“Yes, Captain.”
“We have incoming,” Trac said over comms.
Tim stiffened, his gaze going upwards. At first, even his cybernetics couldn’t see anything but the murk that seemed to be a feature of this dismal place. He just had time to wonder if the flyer had registered the incoming, when a line of bright line stabbed down and took out the flyer, leaving only bits of falling debris where it had been.
“That was handy,” Riina said.
“I hope so,” Tim said. The enemy of one’s enemy wasn’t necessarily one’s friend. At least in his experience.
If the non-humans and humans had been concerned by the flyer, they hadn’t had time to show it. Now they looked up, the expressions in their haggard faces turning eager.
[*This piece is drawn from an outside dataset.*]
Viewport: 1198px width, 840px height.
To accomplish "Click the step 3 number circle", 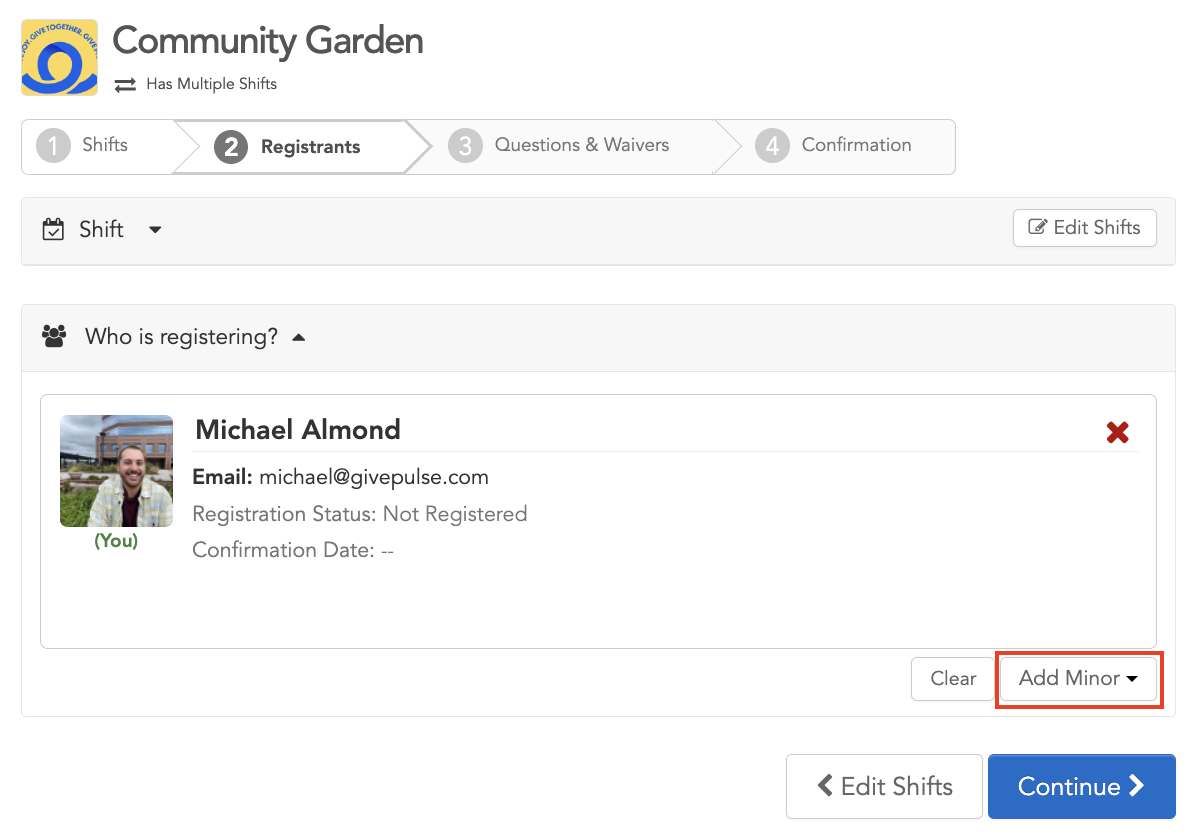I will pos(465,145).
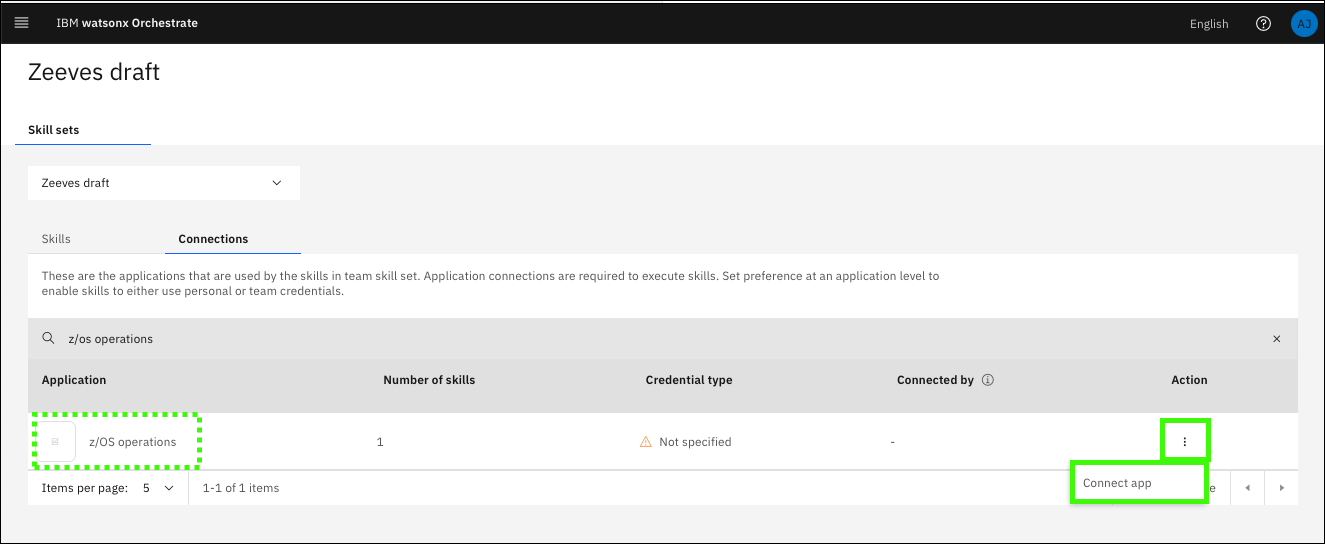Open the AJ user profile avatar
The height and width of the screenshot is (544, 1325).
click(x=1303, y=24)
Tim glanced around, looking for a place for them to retreat to, but they had the crater at their back and the rescued prisoners between them and any good cover.
Now he could see the flare of ships entering the atmosphere. It didn’t take long. Whatever this place was, it wasn’t a planet, he didn’t think. A sort of way station? It was possible.
The rounded bottoms of multiple discs emerged from the flares. They varied in size, but not in shape. The larger of them moved toward their location and then slowly settled above them.
No, mostly above the others. All of them looked up now, waving as well as they could in their weakened conditions. Some of them hugged.
“I guess they know who it is,” Riina said. She glanced back, but must have realized, as he had, that they had no where to go.
The large avian and the female human began to speak to the others. They shuffled toward her and some of them helped to boost her up onto the avian’s back. Then half of them scrambled up there, too. The avian lifted off and the other one landed, so that the rest of the humans could climb on.
“What about the canines?” Riina wondered.
They watched as the two avians flew up to the belly of the ship, saw it open to receive them.
“Well, that solves part of the transportation problem,” Riina muttered.
Tim wanted to step closer to, slide his arm around her waist, but he needed to keep his hands free, just in case.
“Why don’t you stand behind me?” he murmured.
“I don’t think either of us should move,” Riina murmured back.
He couldn’t argue with that, though he would have liked to.
The bottom of the large disc closed, and it lifted away to be replaced by a much smaller disc. This one pressed in closer. The side opened and a ramp slid down. The canines all trotted up this ramp. When Tim and Riina were alone, the ramp pulled in, and the hatch closed once more.
“Now what?” Tim muttered, as this ship lifted away from them.
“They could have said hello,” Riina said. “Or thank you.”
Tim thought about the haggard, purple female. She will tell them, he thought. But yes, it would have been nice if they could have gotten star charts from them. But that would have told these unknown aliens how vulnerable they were. It was clear that the aliens in the ships had trust issues. Well, so did they.
The ships were rising, interacting with the thin atmosphere again. So many flares. So many ships. Would they ever know the story of this place?
“They are leaving,” Trac said, unnecessarily over the comms.
“They are jumping away,” came Kellen’s voice, his relieved voice, over their comms.
“Captain?” Tim was surprised he could get the word out. His was the last voice he’d expected to hear over the comms.
“How did you find us?” Riina said.
“It is a long story. Let’s get you all back on board and then we can talk.”
“Do you know the way home?” Tim had to ask it.